01:06 RSpliet1: imirkin: thanks for figuring out #90350
04:43 RSpliet: pmoreau: do you still have those test shaders?
04:43 RSpliet: think you can repeat the "sat" test for the MAD operation?
04:45 RSpliet: it strikes me odd that MUL can't do SAT but MAD can... and it would be interesting to figure out if we should replace MUL + SAT MOV to SAT MAD with 0 ($r0?) as third parameter in some cases
06:54 inglor: Hi all, got an issue with nouveau in my system. I get in logs a lot of errors for PDISP like this dmesg error "[ 11.459335] nouveau E[ PDISP][0000:01:00.0] 0x0e5c: 0x00000001"
06:54 inglor: I believe it's related to GRUB settings - does anyone have some idea where I should be looking?
06:55 inglor: Other than the errors X loads fine (with GDM and Gnome 3)
06:56 tobijk_: inglor: i dont think that has to do with grub settings, but just out curiosity, what settings do you have there? :D
06:59 inglor: tobijk_, my grub settings: https://pastebin.mozilla.org/8833018
07:00 inglor: Up until some time ago I used to have Nvidia drivers so I think it might be some leftover setting, maybe something to do with console setting?
07:01 inglor: I generally followed the wiki from Archlinux: https://wiki.archlinux.org/index.php/Nouveau . Maybe it's seomthing to do with KMS?
07:04 tobijk_: inglor: nothing that special in the grub config, you may just have bad luck i'M afraid
07:05 inglor: Bad luck with what?
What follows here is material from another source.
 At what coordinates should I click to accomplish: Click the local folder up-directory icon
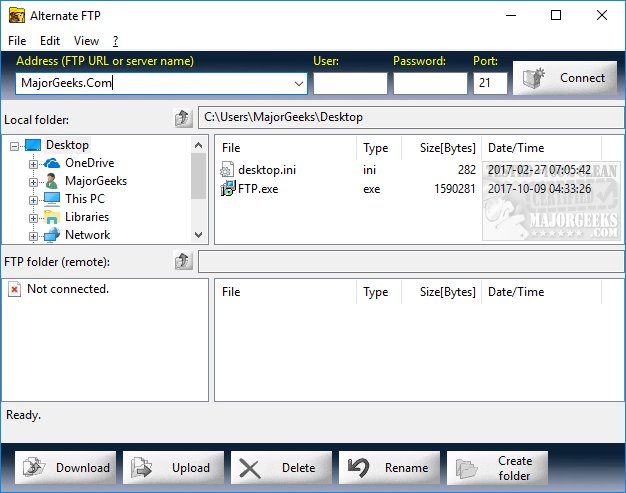(182, 119)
To be honest the error is so cryptic so I don't know what to think..
07:05 tobijk_: inglor: can you get me the full dmesg?
07:11 inglor: tobijk_, here is it: http://fpaste.org/220390/
07:15 tobijk_: oh wow that is really noisy, but you say it actually works? :O
07:15 inglor: tobijk_, yeah awesome yes! ? :P
07:18 tobijk_: i dont know that much about pdisp at all i have to admit, can you file a but at bugs.freedesktop.org?
07:19 tobijk_: Product: xorg - Component: Driver/nouveau
07:32 inglor: tobijk_, I'm not sure how to find the Version of nouveau .. It's not part of the package - but I suspect it's the latest
07:36 inglor: tobijk_, Bug reported: https://bugs.freedesktop.org/show_bug.cgi?id=90388
07:37 inglor: Thanks for help
07:44 tobijk_: inglor: sorry was away for a while, thanks for the report!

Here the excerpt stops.